→ **To do**
Would you copy out only the lines from the one with "Obaveštenje o zaključenom ugovoru JN br 3-20" to the end of the records, exactly as they stand?

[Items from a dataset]
- - -

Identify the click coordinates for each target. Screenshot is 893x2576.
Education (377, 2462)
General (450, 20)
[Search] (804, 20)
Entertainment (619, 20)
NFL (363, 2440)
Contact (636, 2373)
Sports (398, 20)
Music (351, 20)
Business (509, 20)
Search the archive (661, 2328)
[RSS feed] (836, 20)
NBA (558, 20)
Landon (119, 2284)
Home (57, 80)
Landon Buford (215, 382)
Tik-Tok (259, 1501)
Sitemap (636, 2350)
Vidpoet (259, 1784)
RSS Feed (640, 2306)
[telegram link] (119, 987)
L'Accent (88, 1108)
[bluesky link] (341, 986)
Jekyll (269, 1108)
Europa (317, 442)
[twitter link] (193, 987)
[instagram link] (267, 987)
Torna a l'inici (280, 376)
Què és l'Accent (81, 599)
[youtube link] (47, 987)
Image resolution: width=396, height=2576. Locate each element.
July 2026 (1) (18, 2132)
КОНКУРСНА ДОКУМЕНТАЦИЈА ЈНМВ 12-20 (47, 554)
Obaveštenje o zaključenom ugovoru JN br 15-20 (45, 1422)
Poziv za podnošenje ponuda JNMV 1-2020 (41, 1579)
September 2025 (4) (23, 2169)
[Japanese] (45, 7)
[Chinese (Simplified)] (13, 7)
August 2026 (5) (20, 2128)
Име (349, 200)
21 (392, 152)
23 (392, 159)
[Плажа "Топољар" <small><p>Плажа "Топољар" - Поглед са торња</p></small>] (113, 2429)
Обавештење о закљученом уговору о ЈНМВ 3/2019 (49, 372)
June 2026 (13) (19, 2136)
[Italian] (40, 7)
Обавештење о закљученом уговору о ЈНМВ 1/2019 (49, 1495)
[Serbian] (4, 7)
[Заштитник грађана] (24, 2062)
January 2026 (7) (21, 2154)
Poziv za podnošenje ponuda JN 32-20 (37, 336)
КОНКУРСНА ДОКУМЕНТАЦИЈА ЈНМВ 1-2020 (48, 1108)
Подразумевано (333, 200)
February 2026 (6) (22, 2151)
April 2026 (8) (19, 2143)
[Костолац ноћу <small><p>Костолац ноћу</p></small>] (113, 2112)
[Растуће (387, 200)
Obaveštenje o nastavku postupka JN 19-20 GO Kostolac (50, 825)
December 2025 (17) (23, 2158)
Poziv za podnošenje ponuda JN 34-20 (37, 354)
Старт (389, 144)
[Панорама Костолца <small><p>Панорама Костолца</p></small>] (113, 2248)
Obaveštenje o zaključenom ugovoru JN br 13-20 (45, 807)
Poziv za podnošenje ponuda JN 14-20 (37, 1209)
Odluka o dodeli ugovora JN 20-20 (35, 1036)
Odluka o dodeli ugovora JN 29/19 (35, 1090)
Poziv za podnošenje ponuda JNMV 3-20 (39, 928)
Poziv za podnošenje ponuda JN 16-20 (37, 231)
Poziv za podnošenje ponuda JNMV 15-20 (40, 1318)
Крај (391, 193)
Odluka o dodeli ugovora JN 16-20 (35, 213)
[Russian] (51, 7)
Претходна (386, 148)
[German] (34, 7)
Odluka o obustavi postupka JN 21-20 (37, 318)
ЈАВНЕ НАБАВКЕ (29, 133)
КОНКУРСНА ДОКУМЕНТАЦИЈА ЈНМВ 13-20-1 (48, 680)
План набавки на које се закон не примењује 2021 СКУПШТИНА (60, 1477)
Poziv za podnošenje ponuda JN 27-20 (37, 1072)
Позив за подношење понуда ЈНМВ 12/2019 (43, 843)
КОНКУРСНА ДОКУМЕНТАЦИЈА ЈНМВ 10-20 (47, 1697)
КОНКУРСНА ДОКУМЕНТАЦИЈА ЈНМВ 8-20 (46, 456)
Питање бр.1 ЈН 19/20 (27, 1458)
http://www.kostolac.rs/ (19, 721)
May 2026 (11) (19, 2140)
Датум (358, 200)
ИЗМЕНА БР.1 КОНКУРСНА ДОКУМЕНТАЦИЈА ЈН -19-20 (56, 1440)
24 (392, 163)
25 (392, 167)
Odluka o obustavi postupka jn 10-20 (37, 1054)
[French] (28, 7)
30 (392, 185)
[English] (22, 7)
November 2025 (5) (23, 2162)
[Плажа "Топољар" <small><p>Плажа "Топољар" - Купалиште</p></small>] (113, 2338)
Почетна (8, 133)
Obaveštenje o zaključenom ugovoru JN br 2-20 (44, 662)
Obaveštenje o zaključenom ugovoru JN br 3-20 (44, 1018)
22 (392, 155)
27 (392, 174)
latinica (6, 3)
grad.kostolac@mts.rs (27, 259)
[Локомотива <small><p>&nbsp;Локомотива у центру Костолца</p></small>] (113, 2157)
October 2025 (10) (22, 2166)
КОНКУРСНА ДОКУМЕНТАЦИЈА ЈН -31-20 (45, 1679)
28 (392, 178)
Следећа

- - -

→ **Answer to the exercise**
Obaveštenje o zaključenom ugovoru JN br 3-20 (44, 1018)
22 (392, 155)
27 (392, 174)
latinica (6, 3)
grad.kostolac@mts.rs (27, 259)
[Локомотива <small><p>&nbsp;Локомотива у центру Костолца</p></small>] (113, 2157)
October 2025 (10) (22, 2166)
КОНКУРСНА ДОКУМЕНТАЦИЈА ЈН -31-20 (45, 1679)
28 (392, 178)
Следећа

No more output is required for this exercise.